1)  You’re a monkey:  In short, you have an ancient computer in your head that simply wants to reproduce, not die, and to STORE FAT for a famine that never comes.  Unfortunately, in a world of cheap and abundant calories, the latter is increasingly easier to accomplish.  Tip: help to keep the monkey-brain in check by adhering to this simple lifestyle directive – if you find yourself wanting a treat after a meal, pop a piece of sugar-free gum, or if it’s past dinner, brush your teeth.  This will reduce cravings to a manageable level thus allowing you to decline the tempting treat.
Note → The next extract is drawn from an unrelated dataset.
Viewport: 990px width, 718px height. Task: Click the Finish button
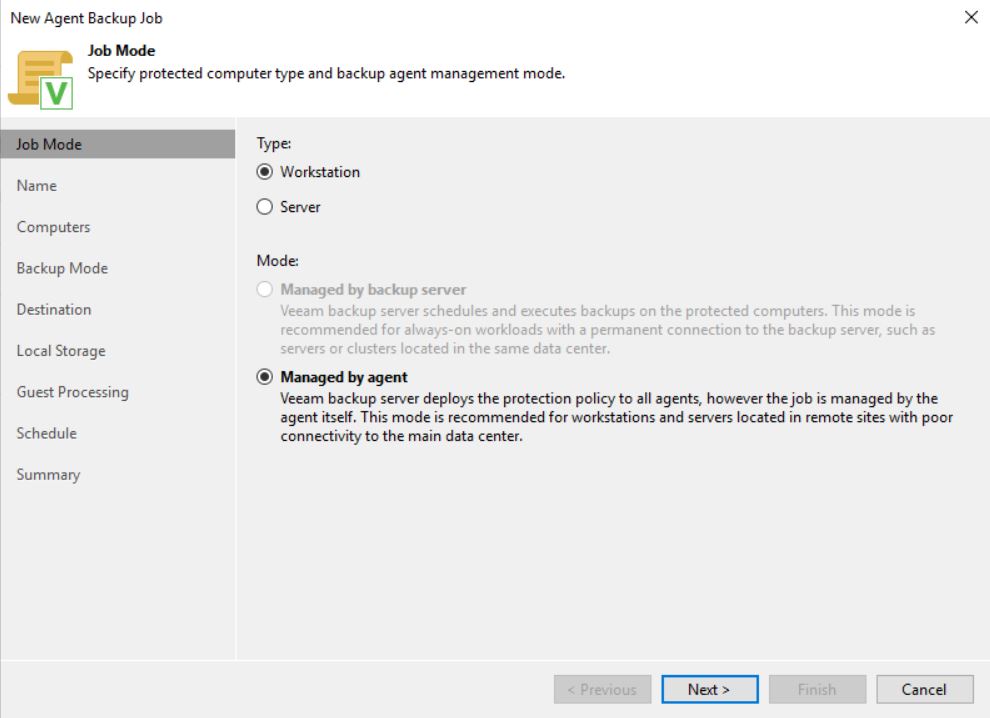coord(817,690)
2) You’re a junky:  Sugar¹ addiction is real.  Your brain likes to run on the molecule glucose (aka – the energy of life).  Because of this fact, your brain will seek out those specific calories by imbuing in you specific cravings for things like bread, pasta, rice and sugary foods (all contain high amounts of glucose).  Due to their processed nature, these foods tend to be especially high in glucose.  Here’s the kicker, the more of this type of food you consume the more you crave.  Sugar and other processed carbohydrate consumption begets further consumption of these foods thus increasing the volume you’re able to consume, and therein lies the rub.  Tip: no sugar or other carbs before 12p.  By sticking to protein, fat and vegetable² in the morning you accomplish two goals: (1) effectively limiting the amount of calories from sugar and other carbs you’re able to consume throughout the day, and (2) not priming the brain with carbs and sugars first thing in the morning will successfully reduce cravings for those foods throughout the day.

3) Be a creature of intention:  Not a creature of habit.  If you pay attention you will notice that many of your “decisions” with regard to food and drink are predetermined.  Meaning they tend to occur at a specific time, with specific people, or immediately following another activity (e.g. driving to work, an afternoon vending machine snack, social activities/clubs, etc).  All too often unhealthy consequences travel with these relationships and behaviors.  Conversely, they can also carry with them feelings of happiness, nostalgia, or excitement, further undermining your goal of reducing these calories.  Point is, all of us carry our own psychological baggage which dictates what, where and how much we eat and drink.  Unpacking this baggage can be difficult, sure, but more often than not it illuminates aspects of your decision making process that are easier to change once you’ve shined the light on them.  Take this example – you stop at McDonalds on your way to work every morning because “it’s convenient”, you say.  If you are being honest, lack of time is not the problem, instead your desire for that particular food is stronger than your motivation to stop.  If time really is your problem, however, here is some helpful advice.  Tip: try waking up 2 min early everyday for a week.  After 5 days you won’t even notice that you’re waking up a full 10 minutes earlier because of the incremental decrease in sleep.  You’ve effectively bought yourself 10 min in the morning to prepare and eat a healthy breakfast at home.

Our philosophy is to empower you to make smart decisions and learn how to incorporate a healthy lifestyle into your unique life.  Whether you’re a stay-at-home parent, married or single, executive or unemployed, your lifestyles vary greatly.  With these differences come unique hurdles one must overcome in order to maintain a healthy lifestyle.  Grassroots can help you regain control and overcome these hurdles because our focus is on the individual, not the bottom line.  Your success will drive our success, one person at a time.

Best,

GNS


1 The term “sugar”, in the context of this article, is defined as a food or drink which contains the molecule fructose (fruit sugar) minus it’s inherent fiber.  Think, orange good – orange juice bad.  There are more than 56 different names for sugar and all of them are utilized by the food companies to get you to buy more.

2 Grassroots Nutrition System does not categorize vegetables as “carbs.”  Although vegetables contain glucose, the difference is the inherent fiber contained in the food itself.  The takeaway, real food contains fiber – processed food does not.